Once you have finished the exercises, follow the steps below to submit your assignment.

### Step 1: Run the Entire Notebook
- Run all code cells to make sure your notebook works correctly and displays all results.
- Go to the **Runtime** tab and click **Run all**.

### Step 2: Check Your Work
- Make sure you followed all instructions.
- Confirm that you completed the Academic Integrity cell and that all outputs look correct.

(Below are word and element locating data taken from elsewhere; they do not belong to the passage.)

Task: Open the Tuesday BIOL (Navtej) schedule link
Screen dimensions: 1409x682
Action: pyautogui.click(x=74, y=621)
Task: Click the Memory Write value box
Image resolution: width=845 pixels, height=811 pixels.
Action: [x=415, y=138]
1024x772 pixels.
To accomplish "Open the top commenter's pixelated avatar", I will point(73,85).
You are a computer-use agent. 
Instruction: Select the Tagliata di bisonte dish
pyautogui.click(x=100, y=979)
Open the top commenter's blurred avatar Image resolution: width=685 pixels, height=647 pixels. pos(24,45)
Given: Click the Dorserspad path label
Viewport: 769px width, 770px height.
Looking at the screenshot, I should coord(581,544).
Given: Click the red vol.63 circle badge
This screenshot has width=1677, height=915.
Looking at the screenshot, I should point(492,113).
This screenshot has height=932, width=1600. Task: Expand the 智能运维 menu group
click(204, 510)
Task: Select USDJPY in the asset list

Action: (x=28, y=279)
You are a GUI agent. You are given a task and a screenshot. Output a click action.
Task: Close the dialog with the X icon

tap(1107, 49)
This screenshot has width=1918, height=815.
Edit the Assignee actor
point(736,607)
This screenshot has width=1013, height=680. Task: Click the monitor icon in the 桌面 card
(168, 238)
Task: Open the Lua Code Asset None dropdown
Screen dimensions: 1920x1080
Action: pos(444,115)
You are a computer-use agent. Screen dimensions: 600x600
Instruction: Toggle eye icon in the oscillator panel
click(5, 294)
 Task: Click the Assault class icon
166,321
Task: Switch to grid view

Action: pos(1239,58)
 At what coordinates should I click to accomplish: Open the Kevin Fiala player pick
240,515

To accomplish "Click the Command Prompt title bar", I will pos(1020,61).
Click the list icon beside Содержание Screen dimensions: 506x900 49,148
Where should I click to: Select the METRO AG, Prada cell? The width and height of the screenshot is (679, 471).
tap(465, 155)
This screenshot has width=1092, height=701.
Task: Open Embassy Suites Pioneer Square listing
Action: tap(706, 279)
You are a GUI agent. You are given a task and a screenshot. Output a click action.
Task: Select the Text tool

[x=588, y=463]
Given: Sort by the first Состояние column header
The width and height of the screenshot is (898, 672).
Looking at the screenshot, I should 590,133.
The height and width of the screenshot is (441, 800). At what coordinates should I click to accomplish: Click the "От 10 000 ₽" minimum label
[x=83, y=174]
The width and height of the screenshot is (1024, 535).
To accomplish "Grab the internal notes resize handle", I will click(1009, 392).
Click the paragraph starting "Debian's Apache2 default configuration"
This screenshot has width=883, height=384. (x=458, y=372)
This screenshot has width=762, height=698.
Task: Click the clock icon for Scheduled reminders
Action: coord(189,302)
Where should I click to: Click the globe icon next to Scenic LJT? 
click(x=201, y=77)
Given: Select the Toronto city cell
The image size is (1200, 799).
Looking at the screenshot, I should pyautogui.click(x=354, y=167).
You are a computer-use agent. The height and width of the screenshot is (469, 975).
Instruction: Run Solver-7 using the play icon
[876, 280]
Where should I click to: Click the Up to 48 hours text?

### Step 3: Rename and Save the Notebook
- Click on the notebook name at the **top left** of the page.
- Rename the file by replacing the default name with your own (e.g., **lastname_firstname_lab9.ipynb**).
- Save the notebook after renaming.

### Step 4: Create PDF Version
- Creating a PDF version of your notebook is **required**.
- **File** → **Print** → set **Destination** to **Save as PDF**, or **File** → **Download** → **Download .pdf**.

### Step 5: Submit Both Files to Canvas
- **Upload BOTH files** to the **Canvas** assignment for Lab 9:
  1. The renamed notebook (`.ipynb`) – **REQUIRED**
  2. The PDF (`.pdf`) – **REQUIRED**
- Submit before **March 11, 11:59 PM 2026**.

### Use of Generative AI Tools (GenAI Policy)
- This course **discourages the use of generative AI tools** (such as ChatGPT) for completing assignments, so you can develop your own skills.
- If you **do use a generative AI tool**, you must **clearly disclose** it in your notebook (which tool and how you used it).
- Failure to disclose may be considered a violation of course academic integrity policies.